In the article Perfect design through neuroscience, published in the current issue of Admap magazine, Vicky Bullen, CEO of brand design agency Coley Porter Bell, maintains that human brains are hardwired to decode the world visually, with the written word being, in evolutionary terms, a mere blip.

She further notes that images are the dominant language of intuitive System 1 thinking – "around 90% of the 11m bits per second that our autopilot processes is visual – something that is often overlooked.

Consequently, "great design has the power to persuade and influence decision making, almost unconsciously", she says.

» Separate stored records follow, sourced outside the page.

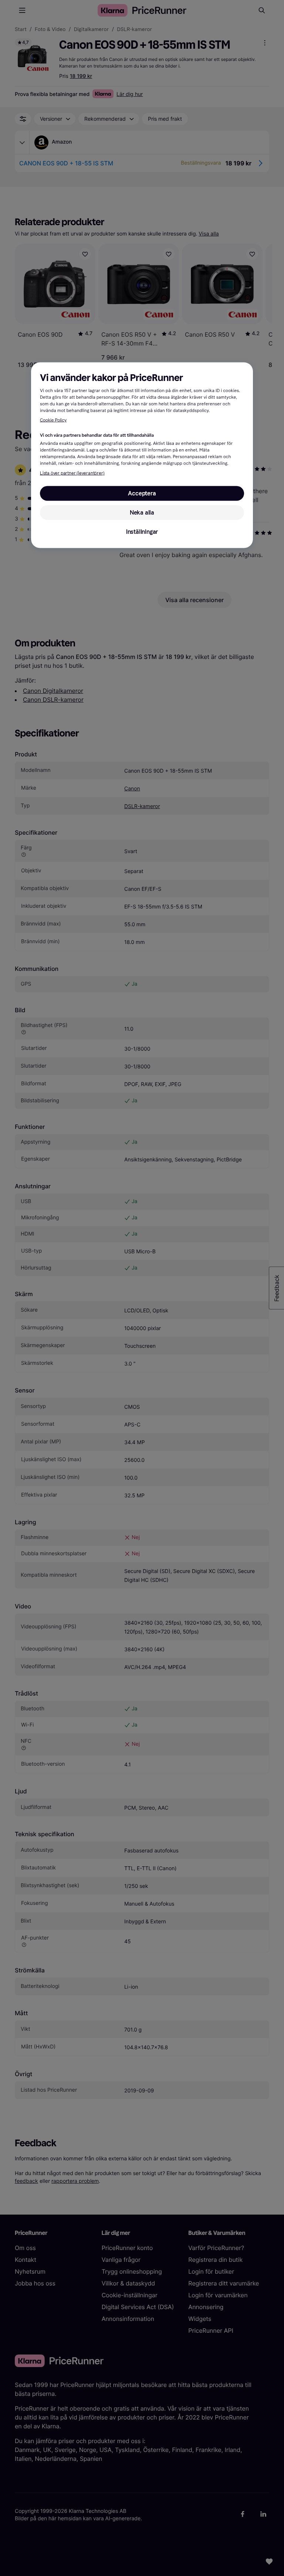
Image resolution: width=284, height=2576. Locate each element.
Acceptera (142, 493)
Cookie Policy (53, 420)
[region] (142, 455)
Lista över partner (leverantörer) (72, 472)
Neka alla (142, 512)
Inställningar (142, 531)
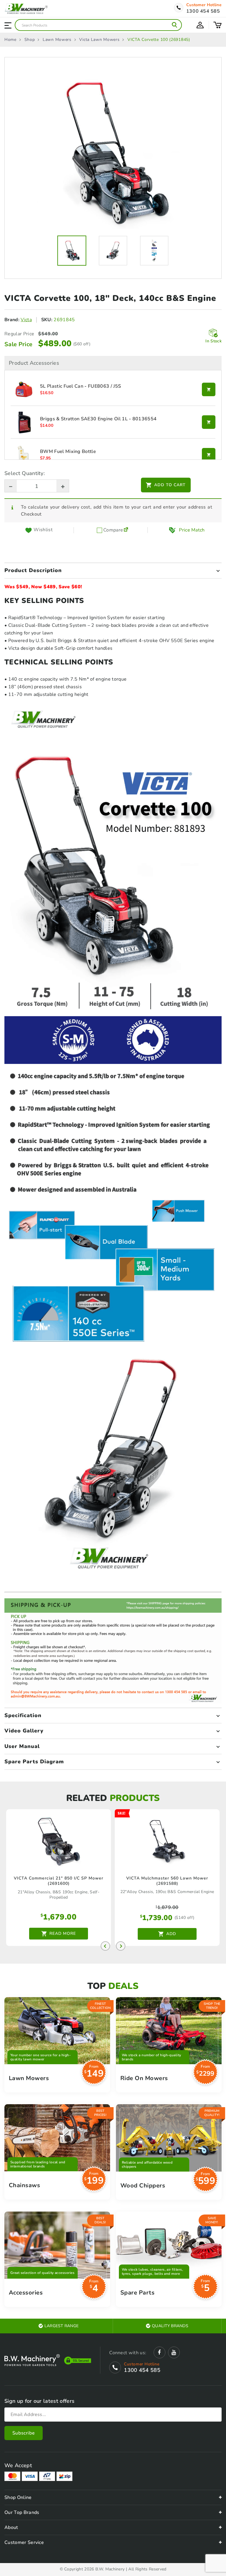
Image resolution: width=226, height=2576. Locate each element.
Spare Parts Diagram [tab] (34, 1761)
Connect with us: (127, 2353)
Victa (26, 319)
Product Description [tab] (33, 570)
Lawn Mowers (57, 40)
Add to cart (170, 485)
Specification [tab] (22, 1715)
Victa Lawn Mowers (99, 40)
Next (120, 1946)
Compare (112, 530)
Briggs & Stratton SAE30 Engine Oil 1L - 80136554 (98, 419)
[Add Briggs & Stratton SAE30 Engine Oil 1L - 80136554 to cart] (208, 422)
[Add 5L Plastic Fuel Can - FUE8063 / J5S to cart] (208, 389)
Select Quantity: (24, 473)
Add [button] (171, 1934)
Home (10, 40)
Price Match (192, 530)
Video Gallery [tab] (24, 1730)
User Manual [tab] (22, 1746)
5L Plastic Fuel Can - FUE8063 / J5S (80, 386)
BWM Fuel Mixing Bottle (68, 451)
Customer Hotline (204, 5)
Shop (29, 40)
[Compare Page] (126, 530)
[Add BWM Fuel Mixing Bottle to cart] (208, 454)
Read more (62, 1933)
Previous (105, 1946)
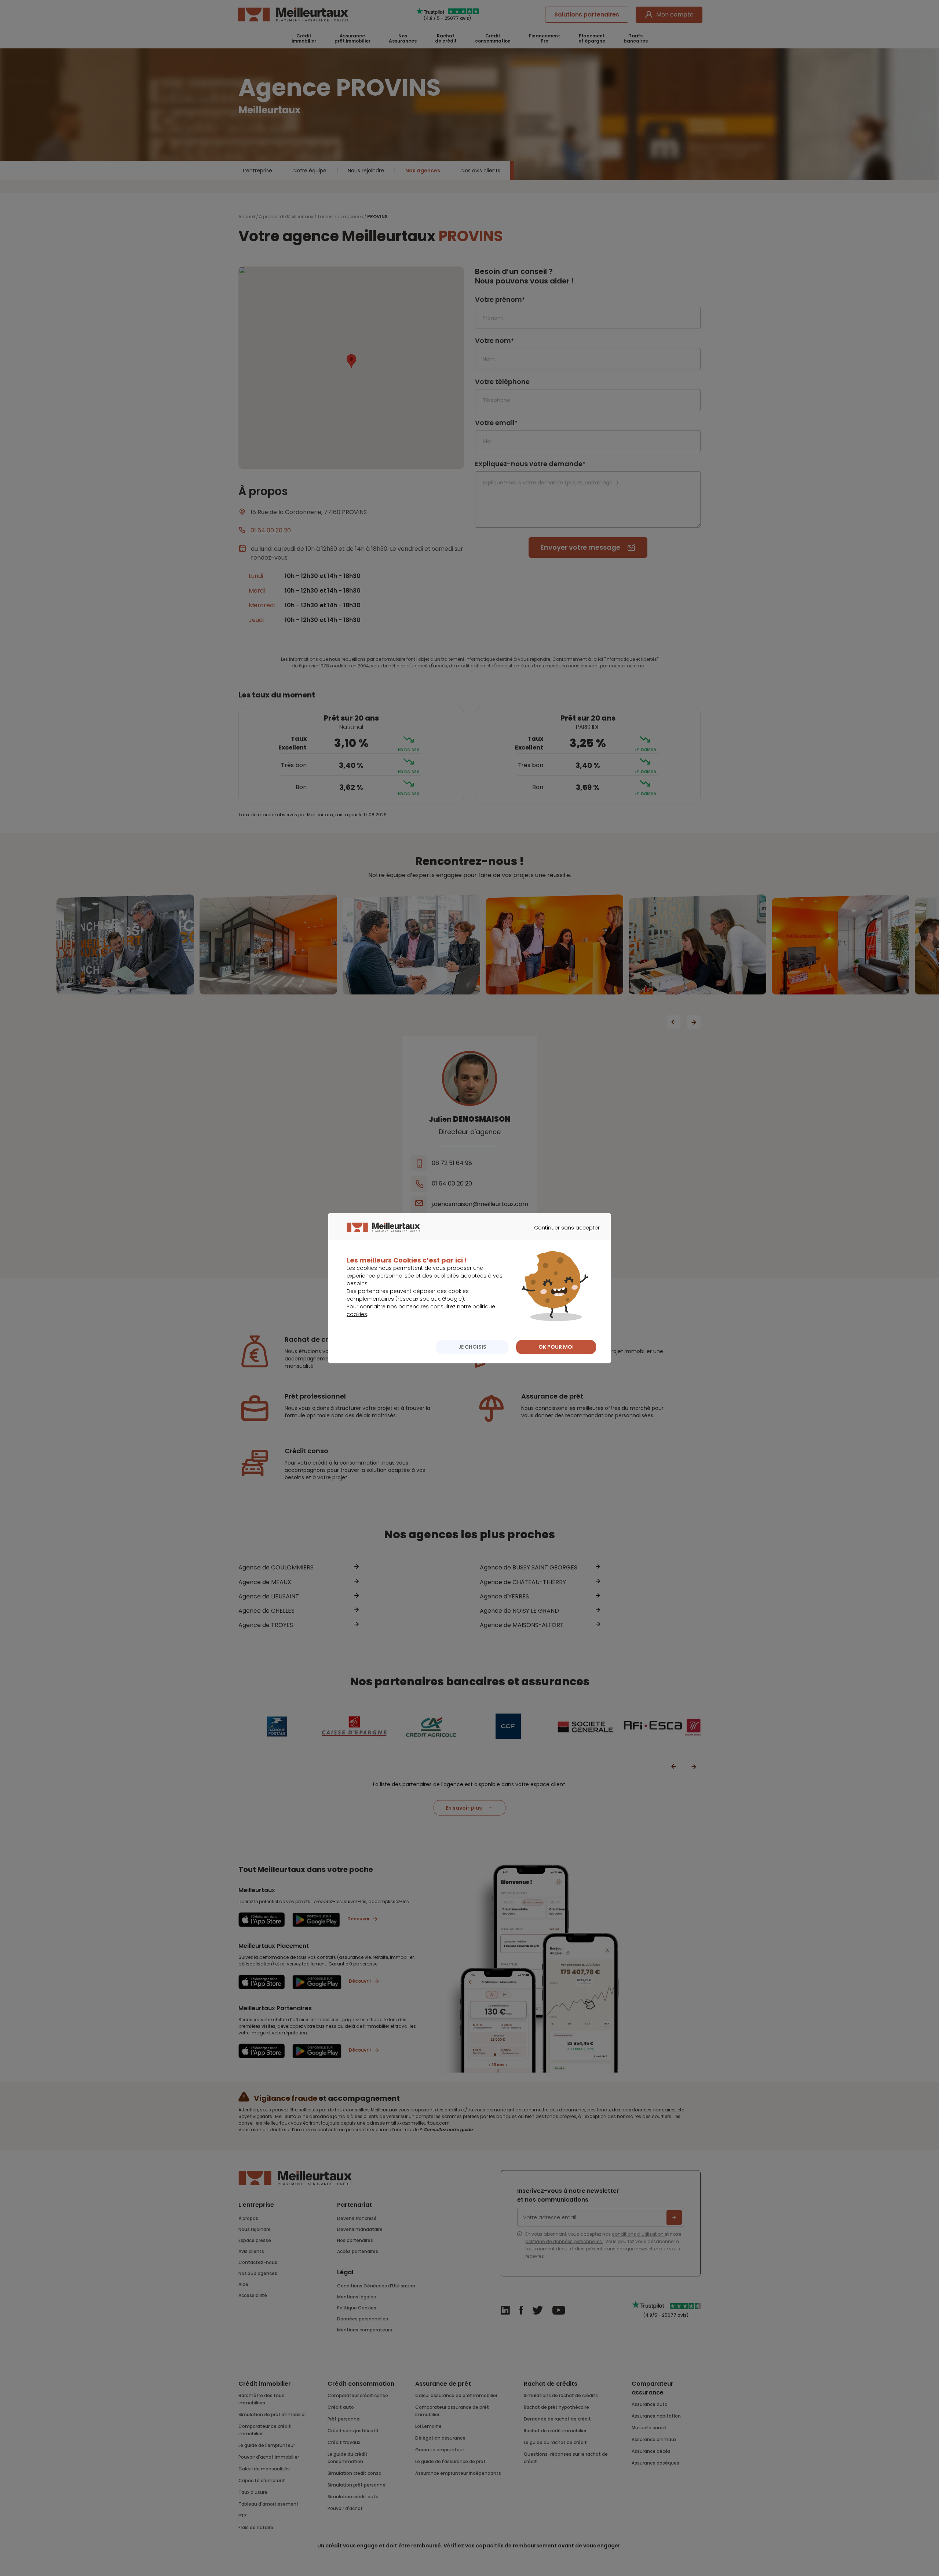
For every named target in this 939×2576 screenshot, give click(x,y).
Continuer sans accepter (563, 1234)
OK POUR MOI (556, 1347)
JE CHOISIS (472, 1347)
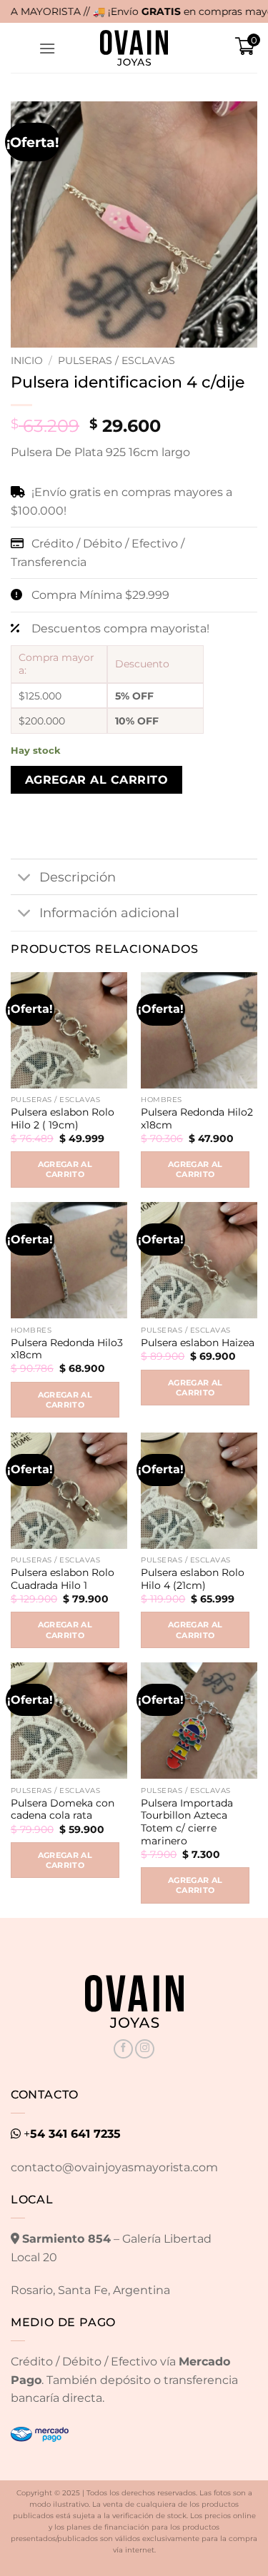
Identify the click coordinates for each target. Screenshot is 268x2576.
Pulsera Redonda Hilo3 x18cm (67, 1349)
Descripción (77, 876)
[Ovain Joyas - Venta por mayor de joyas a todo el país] (134, 48)
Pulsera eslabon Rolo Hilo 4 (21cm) (192, 1579)
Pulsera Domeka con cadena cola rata (62, 1809)
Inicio (27, 360)
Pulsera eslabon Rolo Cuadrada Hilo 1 (62, 1579)
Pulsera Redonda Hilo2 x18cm (197, 1118)
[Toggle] (25, 878)
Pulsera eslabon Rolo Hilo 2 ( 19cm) (62, 1118)
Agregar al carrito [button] (65, 1169)
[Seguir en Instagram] (144, 2049)
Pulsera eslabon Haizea (197, 1342)
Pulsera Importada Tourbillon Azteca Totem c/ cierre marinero (187, 1822)
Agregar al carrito (96, 780)
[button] (47, 48)
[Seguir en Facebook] (123, 2049)
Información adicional (109, 912)
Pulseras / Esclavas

Understanding that and making it happen are two very different things, however, and Bullen shares several rules of thumb her agency has come up with to increase the chances of brands' identities working as powerfully as possible.

One of these is that we learn by association, so marketers and designers can borrow visual languages from other categories to evoke the right associations for a brand – an example being Virgin Atlantic's use of film genres to promote its destinations on posters.

Thus it has used imagery associated with Bollywood on its posters promoting flights to Mumbai and the visual language of martial arts films to communicate its Hong Kong offers.

And for the cognoscenti, Bullen notes a further development in the airline's long-standing association with illustrator Jason Brooks, whose style is associated with fashion, clubbing and music.

"By using the immediately recognisable work of Brooks within its visual communications, Virgin Atlantic associates itself with the high-fashion, high-style world of Brooks' work," she writes.

"Use of his distinctive visual style, in turn, lends the airline a certain glamour, a touch of the excitement borrowed from the worlds with which that style is associated, without having to say a thing."